À ce stade, le dollar reste stable, évoluant confortablement dans sa fourchette de trois mois, en attendant la publication des prochains chiffres de l’emploi aux États-Unis. Ce rapport, autrefois central dans les prévisions macroéconomiques, a retrouvé une importance particulière en l’absence d’autres indicateurs fiables. Un chiffre autour de 30 000 créations d’emplois signalerait un simple ralentissement du marché du travail, et non une récession, ce qui maintiendrait les probabilités d’une baisse des taux d’intérêt en décembre en dessous du seuil de certitude. Dans ce scénario, le dollar conserverait sa tendance défensive.

De l’autre côté de l’Atlantique, l’Europe est confrontée à une nouvelle réalité concernant ses exportations. Le « rebond chinois » qui avait stimulé l’industrie allemande au cours des années 2000 s’est transformé en une concurrence accrue. Pékin exporte désormais de la déflation, inondant les marchés européens de véhicules électriques, de produits chimiques et d’électronique, ce qui met en difficulté les producteurs locaux, alors même que la demande intérieure ralentit.

Cette dynamique menace l’armature industrielle allemande, rappelant les réformes Hartz qui avaient jadis restructuré le marché du travail. La dépendance européenne à l’égard des matières premières chinoises – des terres rares aux biens intermédiaires – complique la situation, car les décideurs politiques ne peuvent pas se permettre de rompre complètement les liens économiques. L’Europe se retrouve dans une situation paradoxale : dépendante de la Chine pour ses approvisionnements, tout en voyant sa part de marché grignotée par le géant asiatique. Certains parlent d’un « choc chinois 2.0 », une inversion de tendance où le moteur de croissance d’hier devient le destructeur de marges de demain.

Cette situation est déflationniste, politiquement sensible et stratégiquement délicate. Pour l’euro, elle ajoute une couche de vulnérabilité supplémentaire à un contexte économique déjà incertain. La perspective d’une baisse des taux d’intérêt de la part de la Réserve fédérale américaine (Fed) semble moins liée aux écarts de taux qu’à un doute structurel quant à la santé de l’économie mondiale.

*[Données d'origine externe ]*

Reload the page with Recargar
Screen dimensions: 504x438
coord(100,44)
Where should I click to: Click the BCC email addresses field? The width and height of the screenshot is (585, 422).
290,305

Parallèlement, en coulisses, des tensions se manifestent sur les marchés obligataires. Les rendements du Trésor américain devraient baisser dans un contexte de repli des marchés, mais ils restent obstinément au-dessus de 4 %. L’annonce de remboursement de mercredi devrait être une simple formalité, mais les investisseurs scrutent tout indice suggérant que le Trésor pourrait modifier sa stratégie d’émission pour atténuer les pressions à long terme.

Les marchés des fonds de pension sont également sous tension, bien qu’ils ne soient pas encore en crise. La hausse des taux d’intérêt a réduit les réserves des fonds de pension, car le Trésor reconstitue son solde de trésorerie, drainant ainsi les liquidités du système bancaire. La situation n’est pas encore comparable à celle de 2019, mais des signes de stress réapparaissent. La Fed a préparé ses outils pour intervenir si nécessaire, notamment des achats d’obligations en décembre.

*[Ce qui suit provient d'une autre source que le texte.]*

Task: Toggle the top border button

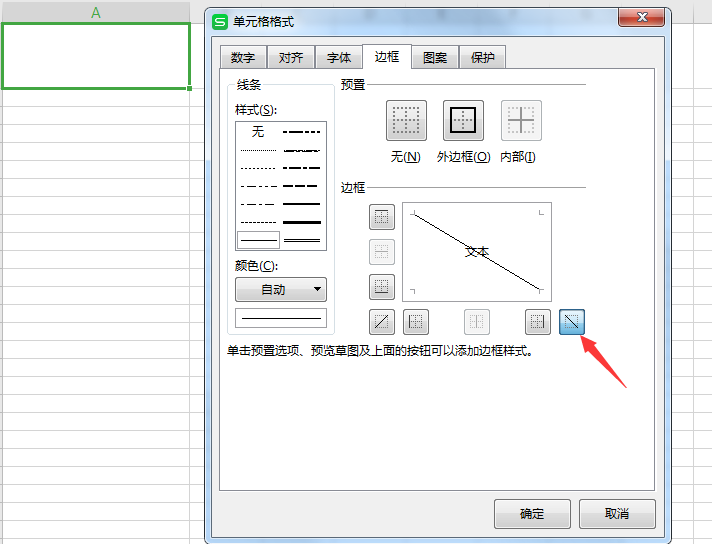Action: point(382,217)
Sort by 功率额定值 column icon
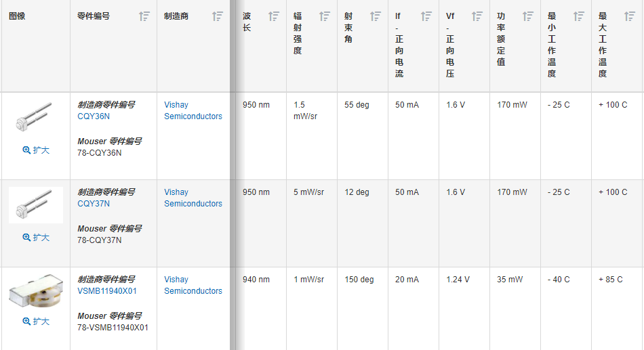Image resolution: width=644 pixels, height=350 pixels. pos(528,16)
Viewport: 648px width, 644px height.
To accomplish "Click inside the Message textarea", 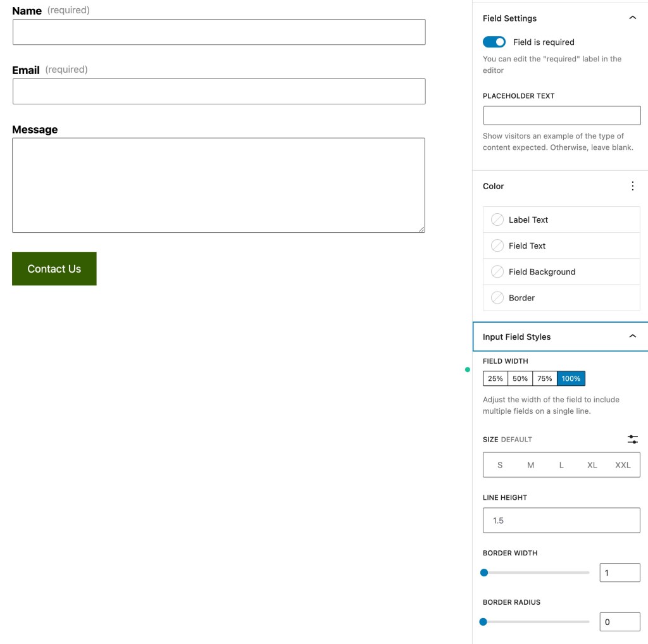I will [218, 185].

Le paysage des changes est donc marqué par une attitude défensive, non pas par choix, mais par nécessité. Lorsque les valorisations boursières perdent leur élan, les investisseurs ne cherchent pas à prendre des risques, mais à se protéger. Le dollar en profite, non pas parce que l’économie américaine semble solide, mais parce que le reste du monde apparaît plus fragile. L’Europe est confrontée à son deuxième bilan face à la Chine, l’Asie digère les excès de son passé, et les mécanismes financiers continuent de fonctionner, mais avec quelques ratés. Pour l’instant, le dollar représente le dernier refuge sûr dans un monde où le risque recommence à se manifester.